Tongatapu (the last Tonga diary)

Caramor - sailing around the world
Franco Ferrero / Kath Mcnulty
Tue 16 Oct 2018 11:30

21:07.64S 175:06.9E


“Captain Cook was kind to call us the ‘Friendly Isles’ but I have no idea why he did!” Inoke told us as we pulled into the petrol station. He was our guide for the day, recommended by Sherry and Rick of Sherick.


I’d been wondering the same. The day before I’d caught the Big Mamma Yacht Club ferry over to town (Neiafu) to check in with Customs. Big Mamma’s husband, Richard, was also catching a ride. 

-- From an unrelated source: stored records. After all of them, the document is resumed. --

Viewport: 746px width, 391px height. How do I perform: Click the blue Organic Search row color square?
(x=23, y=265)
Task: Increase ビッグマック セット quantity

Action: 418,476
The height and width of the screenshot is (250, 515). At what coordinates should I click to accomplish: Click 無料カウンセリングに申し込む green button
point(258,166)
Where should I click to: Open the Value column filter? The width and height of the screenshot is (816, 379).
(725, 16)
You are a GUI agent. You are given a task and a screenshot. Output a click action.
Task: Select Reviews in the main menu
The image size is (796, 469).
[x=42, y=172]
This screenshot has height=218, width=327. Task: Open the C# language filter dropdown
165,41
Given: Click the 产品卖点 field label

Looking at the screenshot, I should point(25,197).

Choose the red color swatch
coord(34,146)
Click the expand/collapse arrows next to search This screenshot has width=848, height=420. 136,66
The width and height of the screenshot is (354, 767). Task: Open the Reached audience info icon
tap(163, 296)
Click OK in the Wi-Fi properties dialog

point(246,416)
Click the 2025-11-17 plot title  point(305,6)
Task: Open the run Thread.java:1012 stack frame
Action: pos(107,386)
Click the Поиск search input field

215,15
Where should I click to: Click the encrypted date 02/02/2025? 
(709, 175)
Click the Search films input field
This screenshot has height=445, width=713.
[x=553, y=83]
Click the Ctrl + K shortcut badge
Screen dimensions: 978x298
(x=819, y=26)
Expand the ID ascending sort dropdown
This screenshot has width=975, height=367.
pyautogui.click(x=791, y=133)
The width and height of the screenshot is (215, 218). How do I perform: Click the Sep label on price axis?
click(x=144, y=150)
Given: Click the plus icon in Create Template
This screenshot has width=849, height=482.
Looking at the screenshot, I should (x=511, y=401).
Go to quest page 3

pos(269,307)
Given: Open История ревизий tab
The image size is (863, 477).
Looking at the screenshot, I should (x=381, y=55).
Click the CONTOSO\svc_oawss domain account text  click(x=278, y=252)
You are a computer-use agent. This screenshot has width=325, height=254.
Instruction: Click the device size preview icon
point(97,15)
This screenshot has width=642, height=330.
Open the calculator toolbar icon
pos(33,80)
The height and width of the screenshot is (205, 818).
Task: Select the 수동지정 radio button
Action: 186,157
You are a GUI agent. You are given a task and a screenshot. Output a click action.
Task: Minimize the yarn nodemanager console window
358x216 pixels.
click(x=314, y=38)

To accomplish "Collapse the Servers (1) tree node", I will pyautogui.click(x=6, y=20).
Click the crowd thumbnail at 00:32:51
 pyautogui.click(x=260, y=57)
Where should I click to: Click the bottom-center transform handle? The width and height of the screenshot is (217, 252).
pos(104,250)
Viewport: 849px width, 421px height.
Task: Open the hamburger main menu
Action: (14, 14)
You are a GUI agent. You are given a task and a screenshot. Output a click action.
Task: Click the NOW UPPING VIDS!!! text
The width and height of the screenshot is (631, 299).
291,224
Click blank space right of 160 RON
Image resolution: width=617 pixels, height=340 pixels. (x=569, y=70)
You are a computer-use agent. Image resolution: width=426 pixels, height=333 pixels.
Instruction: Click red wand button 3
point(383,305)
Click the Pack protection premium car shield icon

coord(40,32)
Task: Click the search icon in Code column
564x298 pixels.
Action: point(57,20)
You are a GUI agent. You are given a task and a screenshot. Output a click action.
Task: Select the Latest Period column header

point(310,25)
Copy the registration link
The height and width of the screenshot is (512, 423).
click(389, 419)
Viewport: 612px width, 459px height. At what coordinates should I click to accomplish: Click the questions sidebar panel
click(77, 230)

“You need water?” He asked, glancing at my jerrycans. “Ask the lads [who drive the ferry] to fill them for you and give them a T$5 tip.” 


“Hey lads, will you fill these jerrycans for a tip?” He asked the crew, in Tongan.


I listened to the curt response. Clearly they weren’t going to do me the favour, not even for a tip.


The small ferry docked near the fish market, I walked to the main road and turned left onto it. Approximately five hundred metres further on I came to the Port Captain’s office. I knew the Customs office was nearby but difficult to find. I stopped a young woman in a Customs uniform.


“You need to go to the main Port Captain’s office.” She said, smiling.


Back at the Port Captain’s office:


A handsome and softly spoken officer, dressed in the traditional Pandanus mat skirt, came over.


“I’m sorry, it isn’t here. You need to go to Richard’s office.” He explained. (This is a different Richard, not Big Mamma’s husband.)


“Can you explain where it is? Is it down that way?” I asked, pointing towards the wharfs.


So far, in the Pacific, we haven’t met a single Polynesian who can give directions. In small places, everyone knows where everything is, so there is seldom the need.


“Come on, I’ll take you there.” He said, stepping through to my side of the counter. He’d obviously fallen for my ‘damsel-in-distress’ impression.


The minute we walked outside into the moist heat, I could tell he was faltering. He no longer thought it was such a great idea taking the ‘palanqui’  (white person) all the way to Richard’s office.


“Hey, could you take this woman to Richard’s office?” He called out in Tongan to a man wearing a yellow fluorescent ‘Customs’ waist-jacket.


The man grunted something back. It sounded rude.


“I see,” muttered my would-be guide. Turning to me, he said, pointing at a large green hangar: “You see that green house? It is near there.” 


I found Richard’s office, in a small square shed that had been added to the back of the green hangar. Richard wasn’t there and wouldn’t be back for several hours.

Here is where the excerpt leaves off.